— Supplied material —
========================================================================
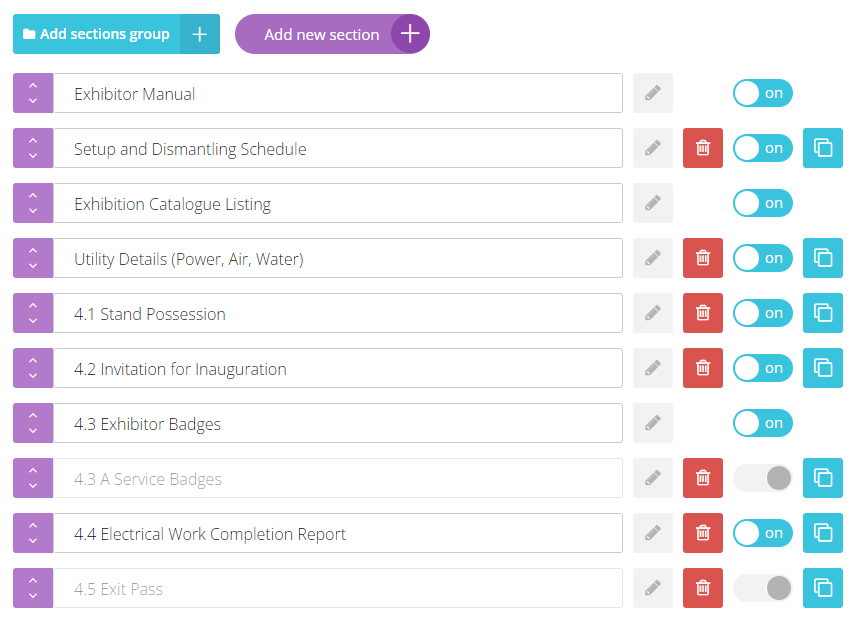Disable the 4.3 Exhibitor Badges toggle
This screenshot has height=617, width=856.
[x=763, y=423]
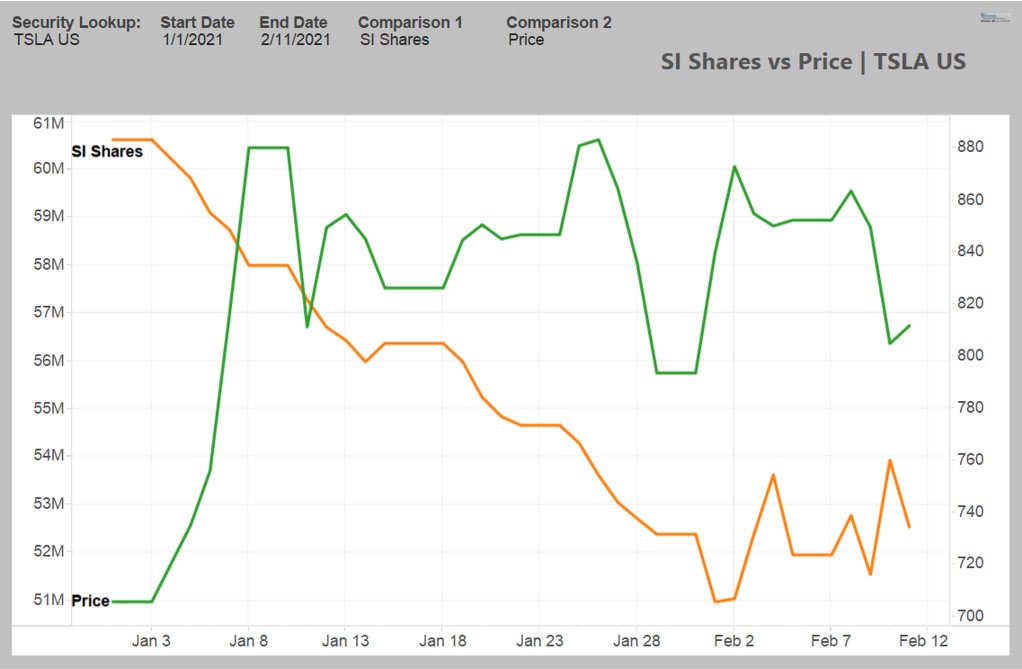Click the 700 right axis tick label
The width and height of the screenshot is (1022, 669).
[970, 615]
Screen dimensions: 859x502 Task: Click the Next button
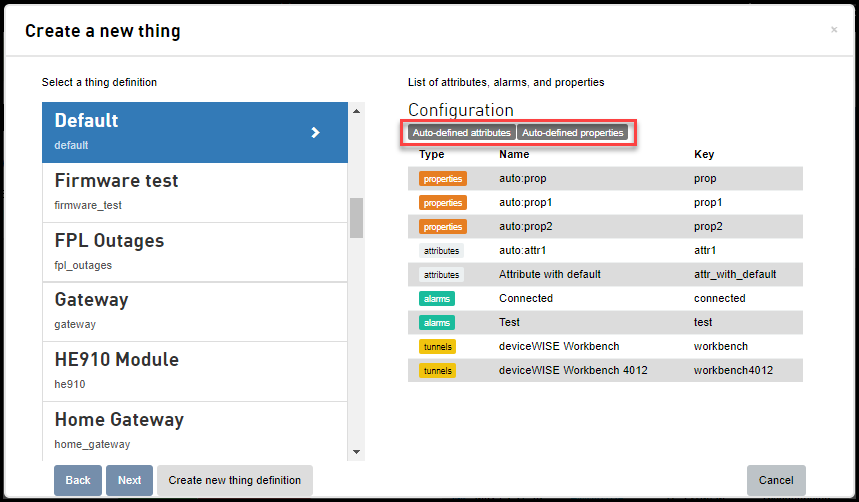coord(129,480)
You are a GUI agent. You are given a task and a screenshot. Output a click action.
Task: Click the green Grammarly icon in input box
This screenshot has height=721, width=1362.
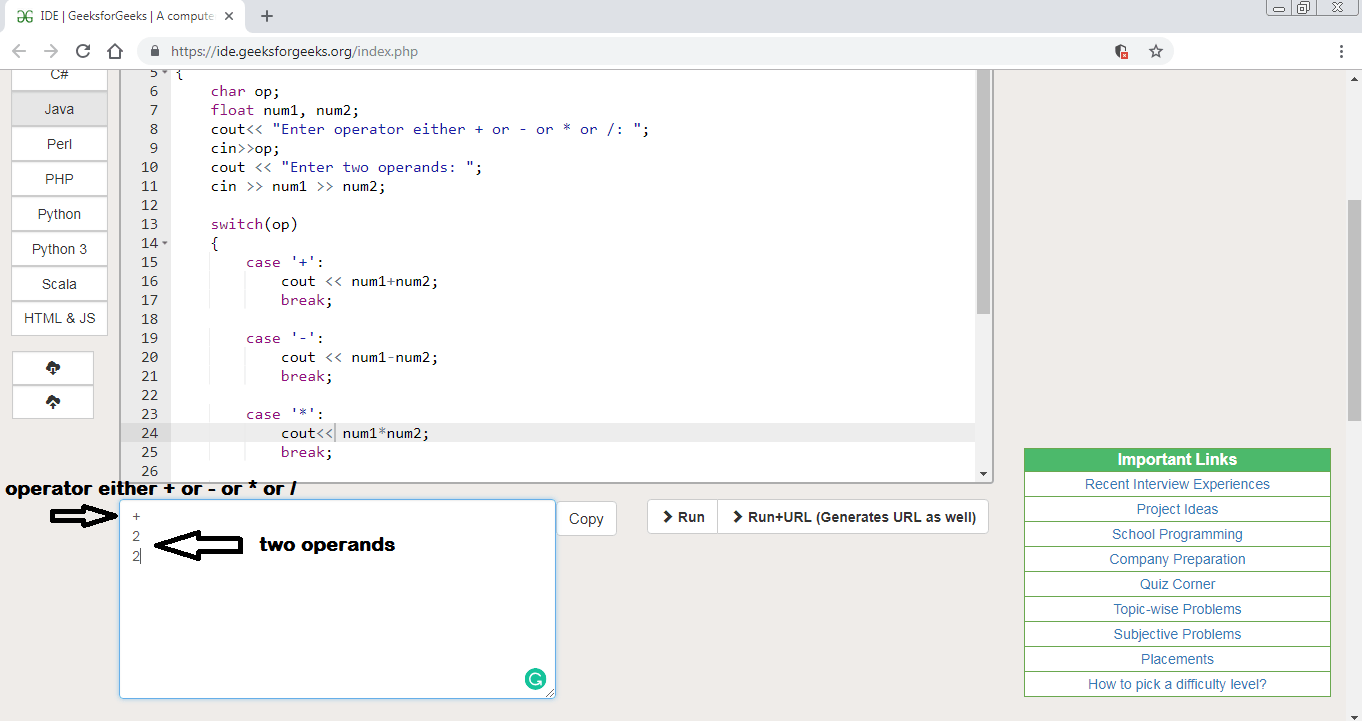(535, 679)
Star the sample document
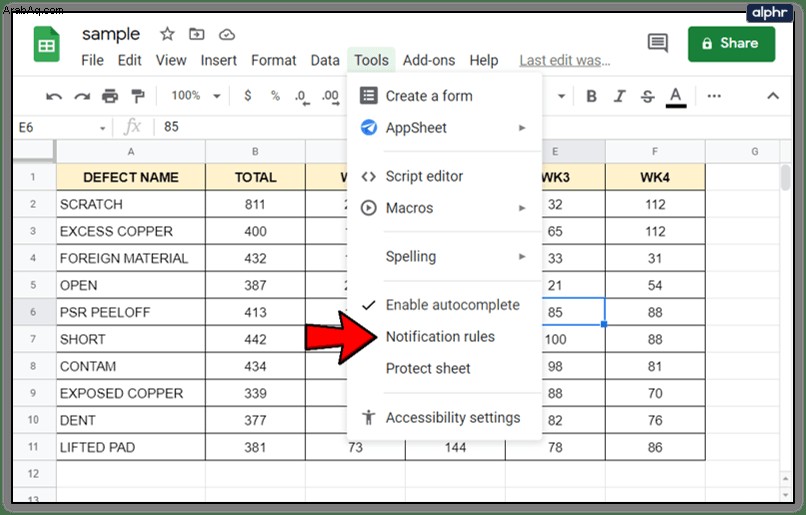806x515 pixels. tap(167, 34)
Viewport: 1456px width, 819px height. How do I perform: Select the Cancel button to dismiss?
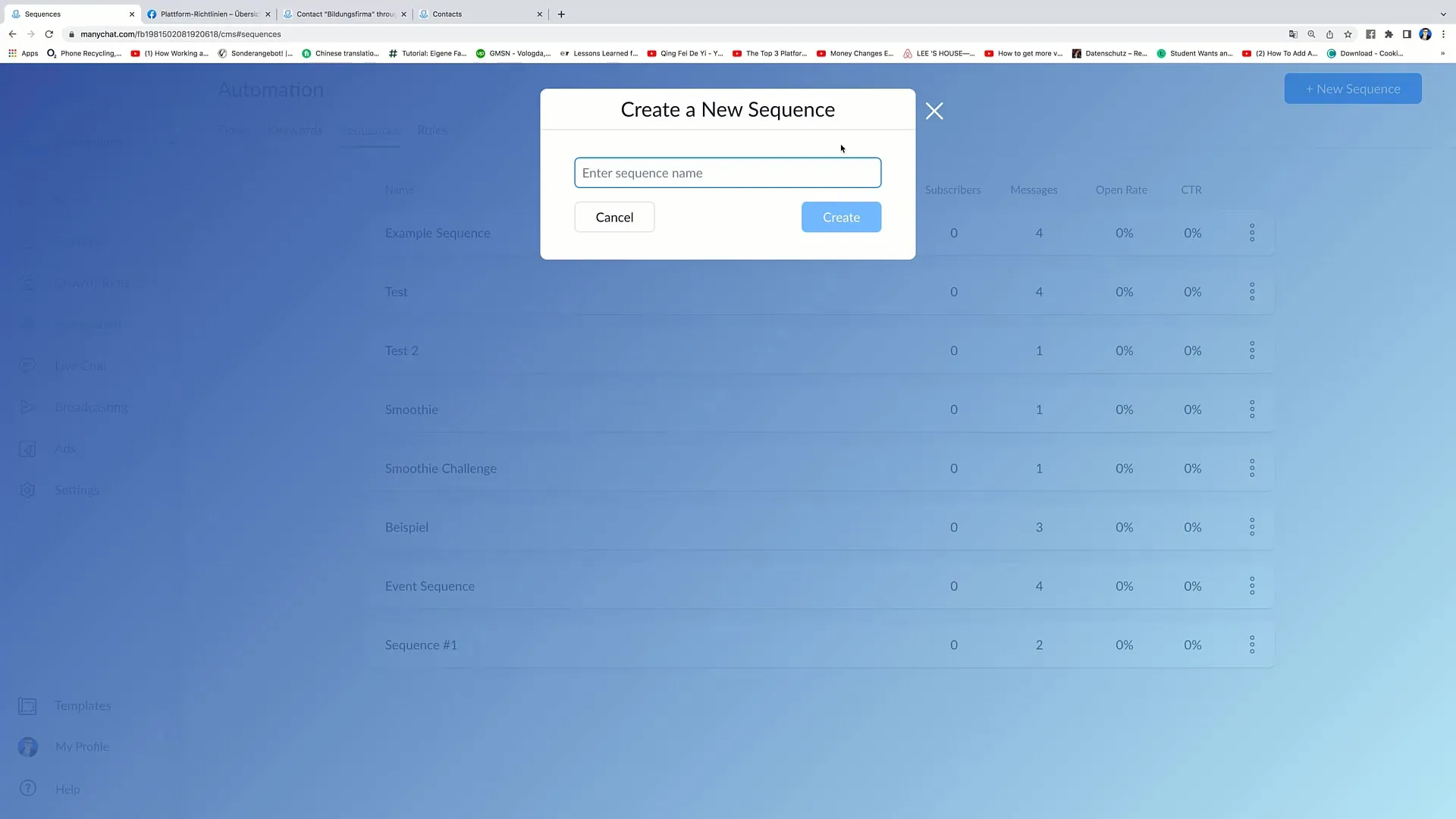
========================================================================
Repeat the line that contains "Screen dimensions: 859x502" and each line after it, through the last line of the listing, exactly and alone; pictures stay out of the repeat.

— Answer to the exercise —
Screen dimensions: 859x502 Task: Click the Next button
coord(129,480)
You are a GUI agent. You are given a task and a screenshot. Output a click action.
Task: Click the green Grammarly icon in input box
This screenshot has height=721, width=1362.
(535, 679)
Star the sample document
806x515 pixels. tap(167, 34)
Viewport: 1456px width, 819px height. How do I perform: Select the Cancel button to dismiss?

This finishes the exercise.